Java and JVM (Java Virtual Machine) have a reputation for being a platform on which memory-intensive programs are born. This may be simply attributed to the JVM being a popular runtime environment for programs that are big in some sense. However, there are some aspects in common JVM implementations that inherently require some memory. For example, JIT (just-in-time) compilation requires memory for the various machine language variants of program parts, and GC (garbage collection) in general requires space for the garbage, before it is removed in the next GC run. Perhaps the reputation is not entirely undeserved.
Clojure in turn is a dynamic programming language, which I have using for back-end programming on the JVM for the last year or so. I think it is a fun and productive language, but a dynamic language on top of JVM has potential to exacerbate the memory intensiveness of the JVM platform. This is not necessarily a problem for production workloads where it would be common to use a gigabyte or four of main memory for a compute node. On the other hand, high memory requirements can be inconvenient for side projects or prototypes that get deployed on public cloud. In these, it would be common that the budget for computational resources is either small or non-existent.
My original motivation for exploring this topic comes from the desire to run a small side project without wasting too much money. At the moment, even free compute nodes are conveniently available from fly.io, but only for programs that can fit into a compute instance equipped with 256 megabytes of main memory. I wanted to try Clojure for the project, but my initial impression was that a Clojure program would not easily scale down to fit these constraints. My colleagues at Solita seemed more confident that it is at least feasible to run a trivial program, for some value of trivial.
When I tried this out in practice, it kind of turns out that there is apparently no problem at all in fitting a Clojure program into a 256 megabyte instance, at least for a small service. So in short - if you are interested in doing that for something non-critical, you might just go and deploy and not worry about it too much. If the workload is more essential or if you just wish to dig deeper, the remainder of this blog entry discusses the metrics I used when making the conclusion above. It may be worth revisiting the topic any time there is a change in the workload, to avoid blindly running into trouble.

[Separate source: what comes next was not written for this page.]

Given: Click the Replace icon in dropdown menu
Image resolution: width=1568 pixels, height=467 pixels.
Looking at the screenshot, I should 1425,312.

Workload and metrics collection
In order to have something simple to experiment with, I wrote a small program called sysinfo. It is intended to be a pretty trivial HTTP service that finds out memory-related metrics from itself and the surrounding environment. These are available in JSON form over a simple HTTP interface. In the end, it grew to be a bit complicated and messy. I kept adding stuff to check some one more thing, and maybe it should not all be in the same namespace any more. It should be just fine for the requirements of this post, even though it is not exactly a shining example of software architecture.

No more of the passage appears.